TASKS:
a. In the passage on Mr Sadler's population tables, what does the writer say happened to Prussia's population during the long peace that followed the seven years' war?
b. Retype the part of the passage on Mr Sadler's population tables starting at "We will try" and ending at "Number of Inhabitants.".

PAGE EXTRACT:

It is a check for the operation of which Mr Malthus has allowed.
That any condensation which does not affect the general health will
affect fecundity, is not only not proved--it is disproved--by Mr
Sadler's own tables.
Mr Sadler passes on to Prussia, and sums up his information respecting
that country as follows:--
(In the following table numbers appear in the order: Inhabitants on a
Square Mile, German.
Number of Provinces.
Births to 100 Marriages, 1754.
Births to 100 Marriages, 1784.
Births to 100 Marriages, Busching. )
Under 1000 : 2 : 434 : 472 : 503
1000 to 2000 : 4 : 414 : 455 : 454
2000 to 3000 : 6 : 384 : 424 : 426
3000 to 4000 : 2 : 365 : 408 : 394
After the table comes the boast as usual:
"Thus is the law of population deduced from the registers of Prussia
also: and were the argument to pause here, it is conclusive. The
results obtained from the registers of this and the preceding countries,
exhibiting, as they do most clearly, the principle of human increase,
it is utterly impossible should have been the work of chance; on the
contrary, the regularity with which the facts class themselves in
conformity with that principle, and the striking analogy which the whole
of them bear to each other, demonstrate equally the design of Nature,
and the certainty of its accomplishment. "
We are sorry to disturb Mr Sadler's complacency. But, in our opinion,
this table completely disproves his whole principle. If we read the
columns perpendicularly, indeed, they seem to be in his favour. But how
stands the case if we read horizontally? Does Mr Sadler believe that,
during the thirty years which elapsed between 1754 and 1784, the
population of Prussia had been diminishing? No fact in history is better
ascertained than that, during the long peace which followed the seven
years' war, it increased with great rapidity. Indeed, if the fecundity
were what Mr Sadler states it to have been, it must have increased with
great rapidity. Yet, the ratio of births to marriages is greater in 1784
than in 1754, and that in every province. It is, therefore, perfectly
clear that the fecundity does not diminish whenever the density of the
population increases.
We will try another of Mr Sadler's tables:
TABLE LXXXI.
Showing the Estimated Prolificness of Marriages in England at the close
of the Seventeenth Century.
(In the following table the name of the Place is followed in order by:
Number of Inhabitants.
One Annual Marriage, to.
Number of Marriages.
Children to one Marriage.
Total Number of Births.

STORED DATA:
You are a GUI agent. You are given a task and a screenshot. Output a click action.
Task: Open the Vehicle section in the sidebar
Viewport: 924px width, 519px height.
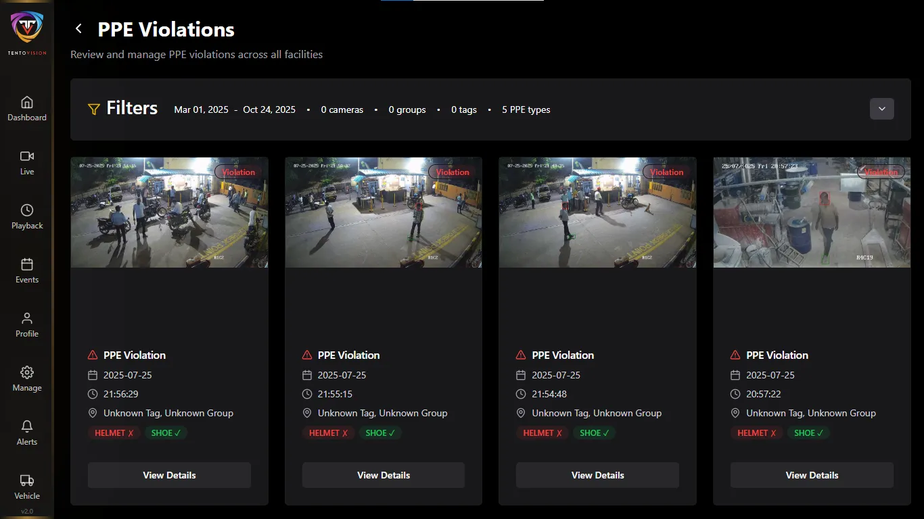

RESPONSES FOR EACH TASK:
a. It increased with great rapidity.

b.
We will try another of Mr Sadler's tables:
TABLE LXXXI.
Showing the Estimated Prolificness of Marriages in England at the close
of the Seventeenth Century.
(In the following table the name of the Place is followed in order by:
Number of Inhabitants.